## RECORDS SUPPLIED:
________________________

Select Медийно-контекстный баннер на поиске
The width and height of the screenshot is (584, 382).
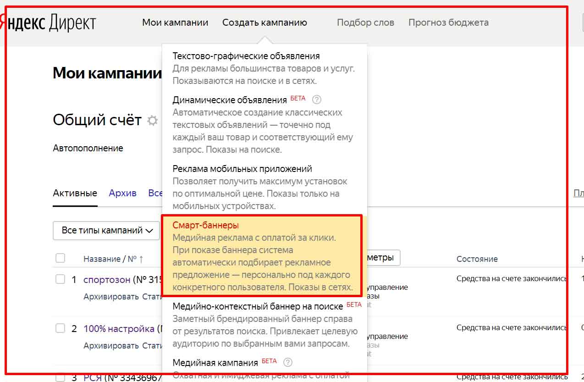point(258,306)
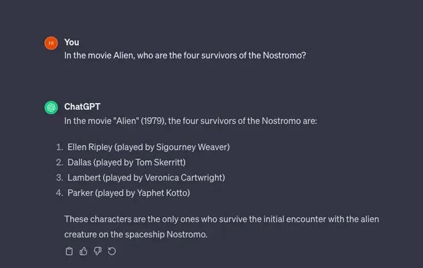Click the "You" sender name
423x268 pixels.
[72, 42]
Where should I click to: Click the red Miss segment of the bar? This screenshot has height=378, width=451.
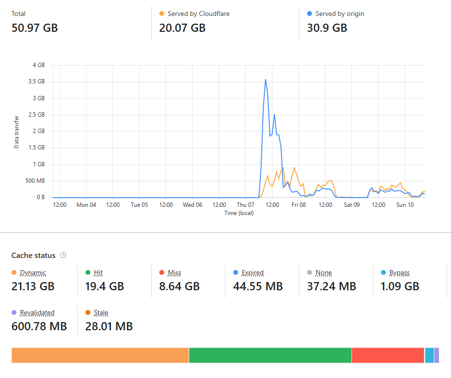coord(388,355)
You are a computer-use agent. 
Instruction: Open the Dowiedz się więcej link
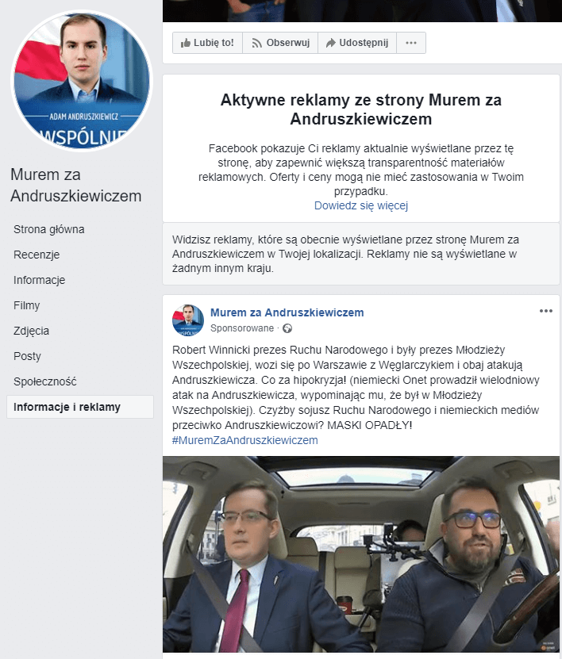coord(361,205)
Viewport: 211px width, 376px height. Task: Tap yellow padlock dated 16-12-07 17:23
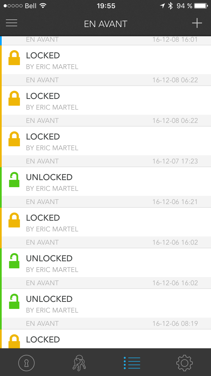pos(14,139)
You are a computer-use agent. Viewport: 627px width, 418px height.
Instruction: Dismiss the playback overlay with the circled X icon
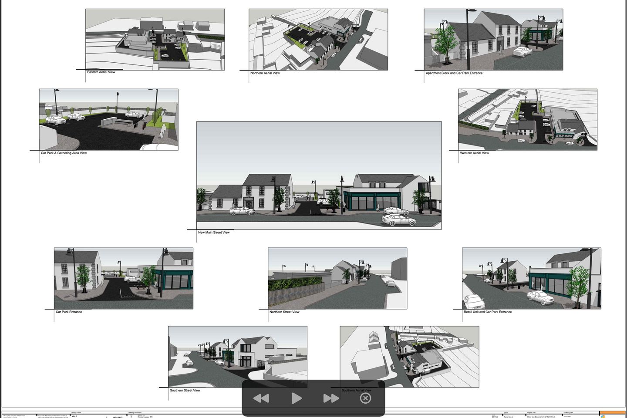coord(365,398)
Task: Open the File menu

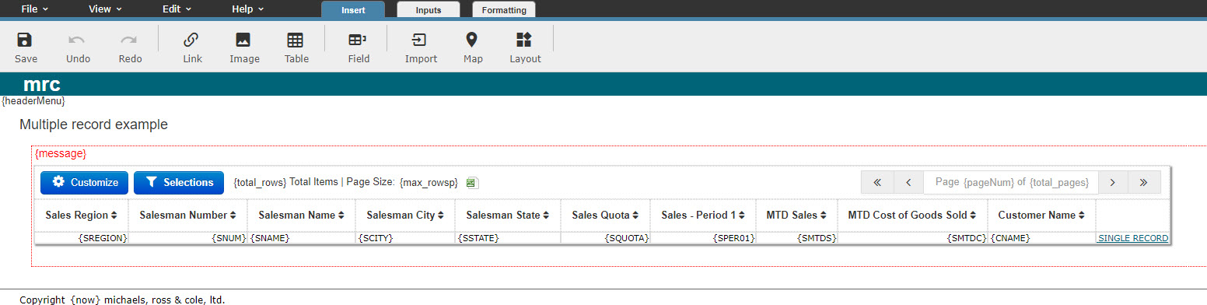Action: 35,9
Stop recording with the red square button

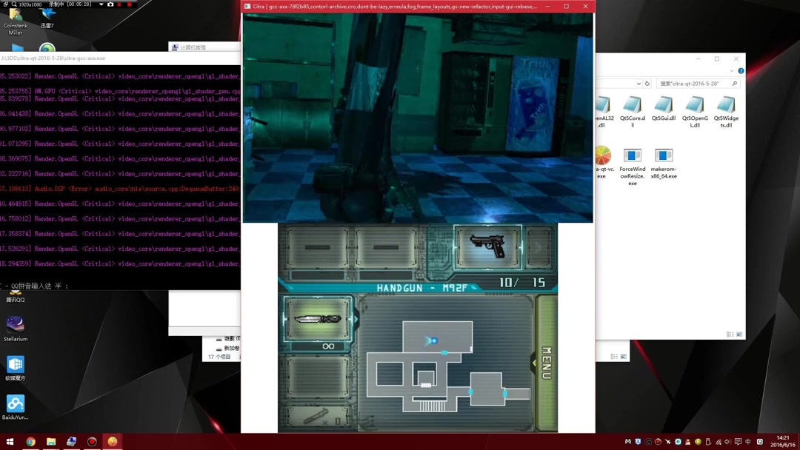tap(128, 5)
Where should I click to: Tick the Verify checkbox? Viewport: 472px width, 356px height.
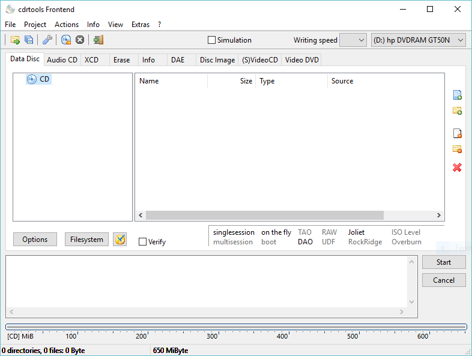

________________________

## EXERCISE DESCRIPTION:
Beginning with the line where "Task: Open the File menu" appears, restate word for word every line down to the last one in the data, but keep the pictures out.

## SOLVED EXERCISE:
Task: Open the File menu

Action: 35,9
Stop recording with the red square button

tap(128, 5)
Where should I click to: Tick the Verify checkbox? Viewport: 472px width, 356px height.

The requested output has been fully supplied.